John Kerry, Al Gore Agree That Republicans Made America Look Weak by Shutting Down the Government

He’s one wild and crazy guy!

Photo by Frazer Harrison/Getty Images

The organizers of the Center for American Progress’s conference made much of how Secretary of State John Kerry arrived straight from an international junket. His spokeswoman, Jen Psaki, tweeted as much on the way to the airport. Kerry took the stage, made a Red Sox reference, then used most of his speech to denounce those who had shut down the government—a decision that canceled a larger planned Obama-led Asian junket.

“A self-inflicted wound like the shutdown we just endured can never happen again,” said Kerry. “I’ll tell you, apart from the jokes at some of these summits about whether, because we weren’t being paid, one country or another could buy our meals, there were real consequences to our not being there.

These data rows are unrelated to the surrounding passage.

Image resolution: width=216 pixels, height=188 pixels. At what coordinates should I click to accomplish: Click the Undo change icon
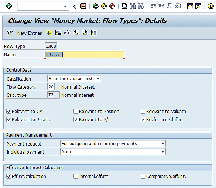coord(67,33)
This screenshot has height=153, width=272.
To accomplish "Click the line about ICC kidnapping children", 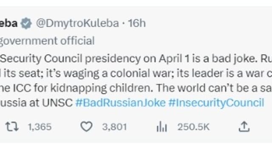I will [x=136, y=88].
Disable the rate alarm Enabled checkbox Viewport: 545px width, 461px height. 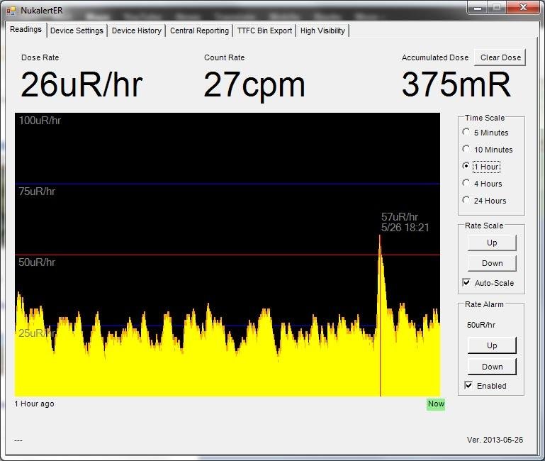[468, 385]
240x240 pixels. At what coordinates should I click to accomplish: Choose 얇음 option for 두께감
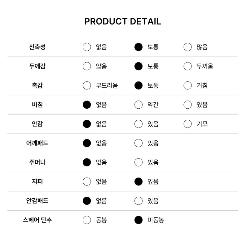pyautogui.click(x=87, y=66)
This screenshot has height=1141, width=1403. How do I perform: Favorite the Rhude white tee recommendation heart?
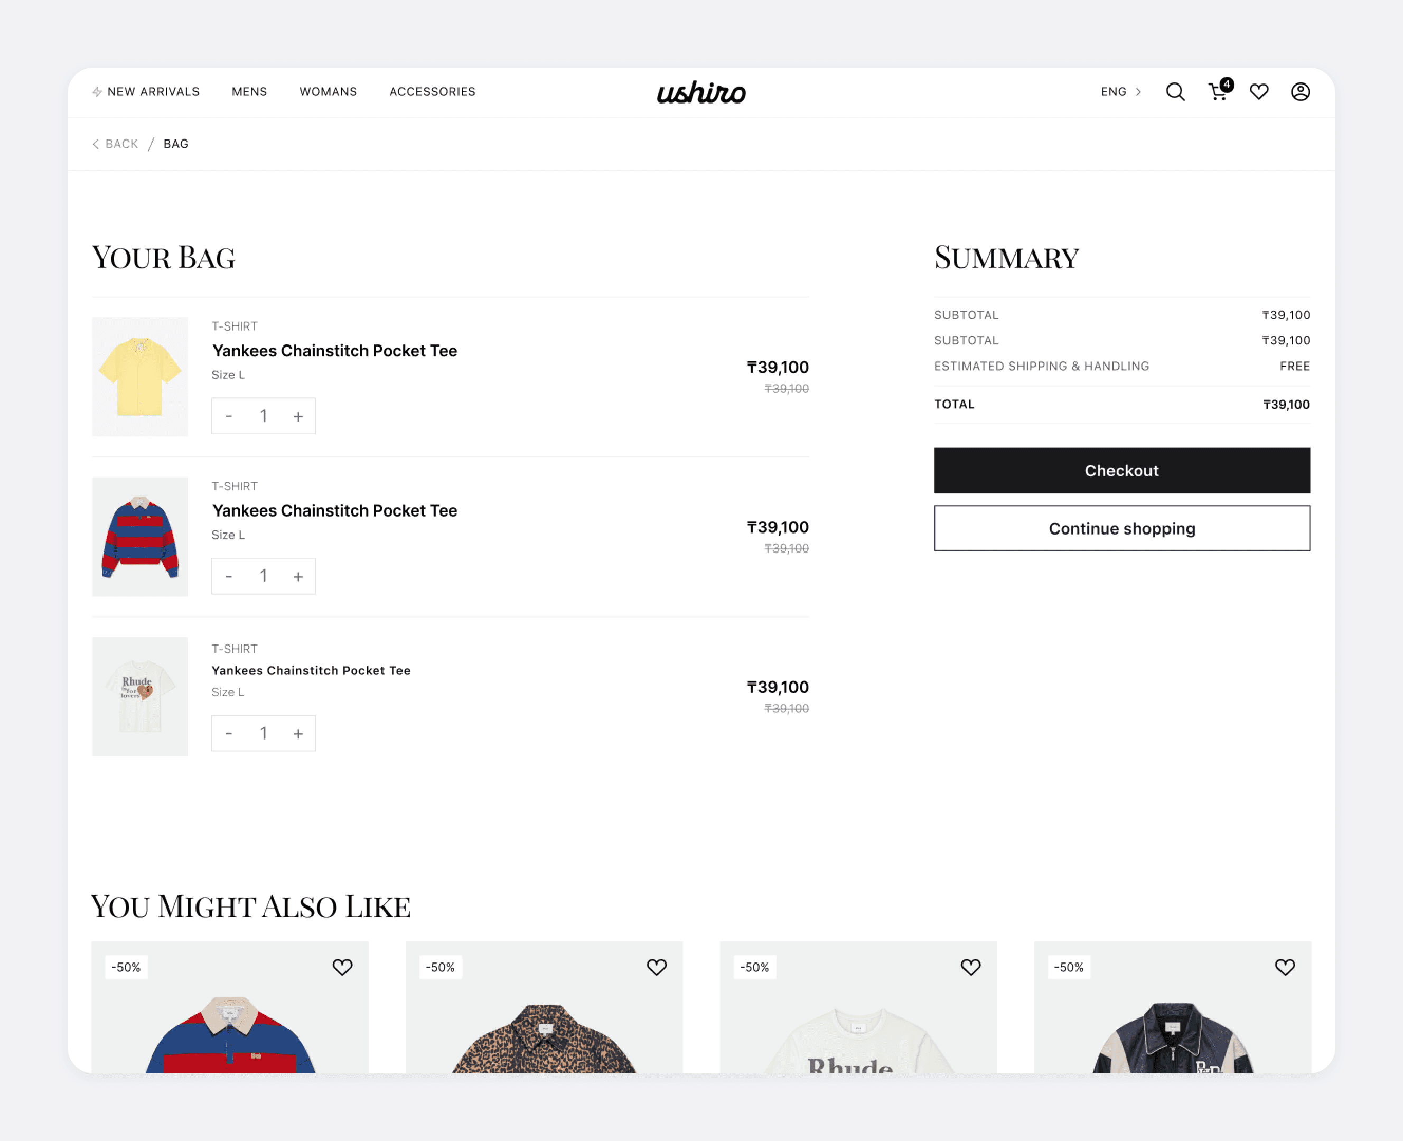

None of what occurred was irreparable, or irreversible, but being a responsible democracy requires we don’t ever do that again.”

Kerry read through the local news clips, British broadsheets saying America was “recklessly throwing away its future” and German newspapers outright mocking us. “The shutdown and the dysfunction and the simplistic dialogue that came with it did not impress anyone,” said Kerry. “They took no interest in 2016, who’ll win the Senate, who won the news cycle … it has entered into the calculation of leaders, as we negotiate with Iran, as we secure the peace of Israel.”

This was followed by a speech from Al Gore, who was also, according to moderators, coming off “24 hours without sleep” after flying around the globe. If that was so, Gore compensated by exploding with energy, charging around the stage, at one point imitating the old Dan Aykroyd/Steve Martin “Wild and Crazy Guys” sketch to describe how excited he’d been about the first cellphones.*

“What happened with this shutdown is pathetic!” said Gore. “There are great people there trapped in a bad system.” What trapped them there? “Democracy has been hacked. Corporations are not people. Donors should not be anonymous. Apathy isn’t irony.”

There was an irony: The Center for American Progress is also structured in a way to protect it from revealing the identity of donors. But the point was that Democrats want the shutdown to define the GOP for as long as humanly possible. 

*Correction, Oct. 24,  2013:This post originally misspelled Dan Aykroyd’s last name.